Exercise brief — Copy the records word for word, starting at their first line and stopping after the line that contains "The width and height of the screenshot is (1204, 982).". Include nothing past that line.
* BEGIN Dataset records *
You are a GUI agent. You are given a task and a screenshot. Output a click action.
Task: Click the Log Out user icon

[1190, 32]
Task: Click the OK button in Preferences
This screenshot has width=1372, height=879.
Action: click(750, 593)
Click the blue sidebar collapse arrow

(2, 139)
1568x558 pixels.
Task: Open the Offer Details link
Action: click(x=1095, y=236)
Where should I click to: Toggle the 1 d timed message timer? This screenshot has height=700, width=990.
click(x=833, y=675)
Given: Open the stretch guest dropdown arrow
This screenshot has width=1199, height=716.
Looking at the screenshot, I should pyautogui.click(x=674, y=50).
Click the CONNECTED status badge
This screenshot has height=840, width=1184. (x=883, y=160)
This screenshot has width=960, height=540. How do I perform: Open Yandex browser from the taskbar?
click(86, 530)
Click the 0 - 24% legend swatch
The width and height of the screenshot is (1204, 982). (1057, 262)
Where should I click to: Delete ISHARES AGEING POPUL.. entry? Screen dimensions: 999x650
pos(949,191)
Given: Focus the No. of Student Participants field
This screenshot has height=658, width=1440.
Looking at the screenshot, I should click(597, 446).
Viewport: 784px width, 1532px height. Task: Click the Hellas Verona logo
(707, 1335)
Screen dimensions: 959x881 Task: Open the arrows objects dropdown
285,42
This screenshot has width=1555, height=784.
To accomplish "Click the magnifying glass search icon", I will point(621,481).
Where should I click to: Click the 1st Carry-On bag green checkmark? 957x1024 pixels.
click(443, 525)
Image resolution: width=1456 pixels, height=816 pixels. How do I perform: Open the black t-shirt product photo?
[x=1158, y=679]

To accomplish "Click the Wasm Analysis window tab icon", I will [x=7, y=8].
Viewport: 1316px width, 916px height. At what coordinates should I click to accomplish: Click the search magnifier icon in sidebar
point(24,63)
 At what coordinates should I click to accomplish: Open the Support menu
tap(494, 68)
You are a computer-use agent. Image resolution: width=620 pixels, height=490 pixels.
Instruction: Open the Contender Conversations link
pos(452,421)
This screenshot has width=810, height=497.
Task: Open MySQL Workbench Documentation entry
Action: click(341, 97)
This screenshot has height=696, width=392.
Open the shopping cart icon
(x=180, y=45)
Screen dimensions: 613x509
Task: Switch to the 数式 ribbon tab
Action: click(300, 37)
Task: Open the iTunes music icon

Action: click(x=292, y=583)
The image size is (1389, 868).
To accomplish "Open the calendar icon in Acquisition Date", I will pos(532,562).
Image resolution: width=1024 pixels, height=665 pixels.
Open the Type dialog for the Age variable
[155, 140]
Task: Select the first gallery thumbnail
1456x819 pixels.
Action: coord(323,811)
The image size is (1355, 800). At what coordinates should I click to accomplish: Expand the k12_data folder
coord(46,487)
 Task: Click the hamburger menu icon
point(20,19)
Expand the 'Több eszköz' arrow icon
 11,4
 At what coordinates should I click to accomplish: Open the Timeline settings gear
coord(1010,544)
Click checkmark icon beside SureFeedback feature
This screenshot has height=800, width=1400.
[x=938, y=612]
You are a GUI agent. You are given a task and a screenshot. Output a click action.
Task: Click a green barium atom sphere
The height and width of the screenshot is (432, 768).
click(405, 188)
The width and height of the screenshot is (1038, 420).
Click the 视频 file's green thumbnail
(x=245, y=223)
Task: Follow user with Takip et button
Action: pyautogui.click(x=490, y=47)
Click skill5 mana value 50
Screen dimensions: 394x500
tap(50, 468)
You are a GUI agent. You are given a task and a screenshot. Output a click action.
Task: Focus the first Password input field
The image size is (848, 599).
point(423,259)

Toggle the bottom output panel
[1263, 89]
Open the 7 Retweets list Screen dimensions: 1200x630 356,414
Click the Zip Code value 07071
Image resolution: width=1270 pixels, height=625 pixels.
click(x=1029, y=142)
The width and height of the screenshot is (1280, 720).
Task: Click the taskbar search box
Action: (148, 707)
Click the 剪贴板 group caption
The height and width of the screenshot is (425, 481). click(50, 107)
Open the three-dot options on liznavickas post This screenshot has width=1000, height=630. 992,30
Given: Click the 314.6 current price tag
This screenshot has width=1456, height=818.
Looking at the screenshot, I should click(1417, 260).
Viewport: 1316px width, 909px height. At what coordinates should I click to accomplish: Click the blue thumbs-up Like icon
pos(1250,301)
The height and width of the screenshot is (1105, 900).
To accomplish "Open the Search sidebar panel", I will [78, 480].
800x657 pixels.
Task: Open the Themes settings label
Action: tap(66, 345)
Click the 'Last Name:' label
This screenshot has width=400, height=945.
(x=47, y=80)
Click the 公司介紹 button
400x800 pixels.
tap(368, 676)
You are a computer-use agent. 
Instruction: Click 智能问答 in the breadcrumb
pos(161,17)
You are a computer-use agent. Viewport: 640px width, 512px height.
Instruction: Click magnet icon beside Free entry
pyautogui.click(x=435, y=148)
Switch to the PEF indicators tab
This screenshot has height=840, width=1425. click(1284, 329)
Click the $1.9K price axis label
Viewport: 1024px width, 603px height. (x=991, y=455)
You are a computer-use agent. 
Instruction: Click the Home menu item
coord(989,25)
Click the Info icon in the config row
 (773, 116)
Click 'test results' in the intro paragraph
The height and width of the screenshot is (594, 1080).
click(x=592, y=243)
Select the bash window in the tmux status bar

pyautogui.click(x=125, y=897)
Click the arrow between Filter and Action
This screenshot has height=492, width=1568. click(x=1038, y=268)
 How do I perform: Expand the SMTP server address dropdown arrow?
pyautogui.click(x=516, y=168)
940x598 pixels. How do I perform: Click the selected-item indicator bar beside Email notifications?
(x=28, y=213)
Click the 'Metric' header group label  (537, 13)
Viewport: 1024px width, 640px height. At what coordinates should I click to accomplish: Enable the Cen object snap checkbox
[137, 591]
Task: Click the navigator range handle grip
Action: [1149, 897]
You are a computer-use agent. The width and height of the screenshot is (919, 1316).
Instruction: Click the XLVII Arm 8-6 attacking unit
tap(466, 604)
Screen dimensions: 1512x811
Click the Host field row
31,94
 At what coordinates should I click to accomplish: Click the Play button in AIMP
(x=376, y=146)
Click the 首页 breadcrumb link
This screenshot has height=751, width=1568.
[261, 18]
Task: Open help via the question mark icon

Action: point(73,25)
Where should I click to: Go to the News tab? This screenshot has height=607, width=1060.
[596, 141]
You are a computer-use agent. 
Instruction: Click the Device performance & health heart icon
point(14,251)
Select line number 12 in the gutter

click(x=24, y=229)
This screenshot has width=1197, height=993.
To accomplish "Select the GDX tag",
* END Dataset records *
Completed exercise —
You are a GUI agent. You are given a task and a screenshot. Output a click action.
Task: Click the Log Out user icon

[1190, 32]
Task: Click the OK button in Preferences
This screenshot has width=1372, height=879.
Action: click(750, 593)
Click the blue sidebar collapse arrow

(2, 139)
1568x558 pixels.
Task: Open the Offer Details link
Action: click(x=1095, y=236)
Where should I click to: Toggle the 1 d timed message timer? This screenshot has height=700, width=990.
click(x=833, y=675)
Given: Open the stretch guest dropdown arrow
This screenshot has width=1199, height=716.
Looking at the screenshot, I should pyautogui.click(x=674, y=50).
Click the CONNECTED status badge
This screenshot has height=840, width=1184. (x=883, y=160)
This screenshot has width=960, height=540. How do I perform: Open Yandex browser from the taskbar?
click(86, 530)
Click the 0 - 24% legend swatch
The width and height of the screenshot is (1204, 982). (1057, 262)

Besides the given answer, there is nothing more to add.